24 February 2024

Sanctions on Russia and the Splintering of the World Oil Market

Chris Miller, Nick Kumleben, and Caroline Nowak

Since Russia’s invasion of Ukraine in February 2022, Western governments have imposed a complex set of embargoes and sanctions on Russia’s oil industry. While the US and its allies have long used sanctions as a tool of economic statecraft against oil exporters, the sanctions on Russia target one of the world’s two largest exporters (the other being Saudi Arabia). Moreover, these sanctions come after two decades in which the US has imposed sanctions on other significant oil exporters, including Venezuela and Iran, limiting these countries’ production and export capabilities too.

This report explores how the sanctions on Russia have affected the world oil market. It has three primary findings. First, a larger share of world oil production is under some form of Western sanction today than at any point in a half century. Second, sanctions have caused a significant shift in oil export patterns, rerouting trade flows in an economically inefficient manner and forcing sanctioned countries such as Iran, Russia, and Venezuela to sell crude at below-market prices. Third, the primary beneficiaries of discounted sanctioned oil are China, India, Saudi Arabia, and Turkey, which can buy oil at below-market prices.

We estimate that sanctions on Russian crude oil exports have reduced the import bill of buyers of sanctioned crude by as much as $22 billion over the past year, relative to where prices would have been without discounts to market benchmarks. This calculation excludes discounts on Russian refined product exports, also covered under the price cap, which would likely increase the discount substantially. Sanctions on Russian, Iranian, and Venezuelan crude have created a total discount of as much as $34 billion over the past year relative to traded benchmarks.

Sanctions have splintered the world oil market into “sanctioned” and “non-sanctioned” spheres. This imposes costs on sanctioned countries while offering benefits for countries such as China and India that transact in both sanctioned and non-sanctioned energy markets. Analysis of this partial splintering of the oil market provides new empirical evidence about the impact of current and potential future sanctions. Studying the oil market’s fracturing also provides a glimpse into potential futures for markets for other minerals such as lithium and cobalt that are being reshaped by competition and restrictions imposed by China and the West.

The Origins of the Global Oil Market

The emergence of an efficient, worldwide oil price system is a comparatively recent innovation. Since oil’s emergence as a key energy source in the late 1800s, crude oil and refined products have been sold worldwide. Oil companies have scoured the globe in search of new oil fields. Yet a world oil market with transparent pricing on a spot market only emerged at scale in the 1980s. Before that, oil pricing was fragmented, regionalized, and often opaque.

This globalized oil market—in which prices were transparent and primarily shaped by transport cost and refining differentials—emerged only in the 1980s.
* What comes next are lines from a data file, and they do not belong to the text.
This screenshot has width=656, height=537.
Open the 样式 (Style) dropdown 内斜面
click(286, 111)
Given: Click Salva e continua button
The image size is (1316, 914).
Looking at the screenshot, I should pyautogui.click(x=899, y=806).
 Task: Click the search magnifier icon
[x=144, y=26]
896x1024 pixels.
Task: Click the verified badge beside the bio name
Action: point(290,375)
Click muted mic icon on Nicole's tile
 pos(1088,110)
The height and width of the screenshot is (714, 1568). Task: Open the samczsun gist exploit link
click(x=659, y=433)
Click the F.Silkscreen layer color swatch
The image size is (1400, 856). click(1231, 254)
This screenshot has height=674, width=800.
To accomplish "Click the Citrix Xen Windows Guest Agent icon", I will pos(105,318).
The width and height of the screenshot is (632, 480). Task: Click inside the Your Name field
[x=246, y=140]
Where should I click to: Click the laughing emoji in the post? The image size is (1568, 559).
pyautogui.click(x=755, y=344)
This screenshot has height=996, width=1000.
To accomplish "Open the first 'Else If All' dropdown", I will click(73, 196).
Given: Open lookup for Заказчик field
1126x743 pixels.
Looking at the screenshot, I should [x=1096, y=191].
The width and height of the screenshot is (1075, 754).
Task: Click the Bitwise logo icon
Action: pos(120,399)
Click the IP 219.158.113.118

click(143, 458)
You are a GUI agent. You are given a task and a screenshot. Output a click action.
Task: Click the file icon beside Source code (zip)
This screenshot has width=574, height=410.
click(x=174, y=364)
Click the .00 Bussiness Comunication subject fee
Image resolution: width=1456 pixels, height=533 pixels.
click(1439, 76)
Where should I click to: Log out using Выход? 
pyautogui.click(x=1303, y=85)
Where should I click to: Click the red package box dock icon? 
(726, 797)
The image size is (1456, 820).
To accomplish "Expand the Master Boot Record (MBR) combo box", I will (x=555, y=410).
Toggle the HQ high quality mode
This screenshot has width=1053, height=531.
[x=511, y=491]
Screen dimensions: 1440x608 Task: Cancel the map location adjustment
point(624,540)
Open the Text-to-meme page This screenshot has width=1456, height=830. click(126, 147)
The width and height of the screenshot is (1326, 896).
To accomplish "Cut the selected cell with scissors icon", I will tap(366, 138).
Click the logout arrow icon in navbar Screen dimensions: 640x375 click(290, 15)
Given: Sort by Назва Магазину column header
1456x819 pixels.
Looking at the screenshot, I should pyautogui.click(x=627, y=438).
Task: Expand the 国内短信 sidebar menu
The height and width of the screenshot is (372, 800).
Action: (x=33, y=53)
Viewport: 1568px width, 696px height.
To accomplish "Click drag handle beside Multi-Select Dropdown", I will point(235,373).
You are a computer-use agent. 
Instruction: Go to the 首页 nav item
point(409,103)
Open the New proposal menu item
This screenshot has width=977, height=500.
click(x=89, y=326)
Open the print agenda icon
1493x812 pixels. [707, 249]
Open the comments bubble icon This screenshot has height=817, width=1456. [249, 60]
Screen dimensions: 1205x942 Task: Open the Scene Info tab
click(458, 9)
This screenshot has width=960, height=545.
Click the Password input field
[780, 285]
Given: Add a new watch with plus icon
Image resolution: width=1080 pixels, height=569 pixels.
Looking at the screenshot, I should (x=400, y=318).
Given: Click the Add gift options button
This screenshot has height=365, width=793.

Before then, government regulation, industry cartels,and long-term contract structures meant there was no single world oil price. In the US, state-level production quotas and import quotas, which were imposed until 1973, created barriers between US and world prices.

Outside of the United States, most world oil production during the mid-20th century (excluding the Soviet Union) was handled by a small group of Dutch, UK, and US oil firms known as the “seven sisters.” These firms cooperated to manage supply and thus prices.1 They refined much of the oil they produced, so outside of the US there were only limited volumes of crude oil traded on markets.

At the start of 1979, only 3–5 percent of crude oil was traded on the spot market—that is, a market in which multiple buyers and sellers traded oil on demand.2 Because the price of oil was controlled by regulators and the de facto oligopoly of leading oil firms before 1970, oil consumers didn’t need to think much about the price. Price movements were limited, trading between $11 and $21 between 1930 and 1970, using inflation-adjusted 2021 dollars (Figure 1).3 In today’s market, a move of $10 per barrel in a month is hardly exceptional.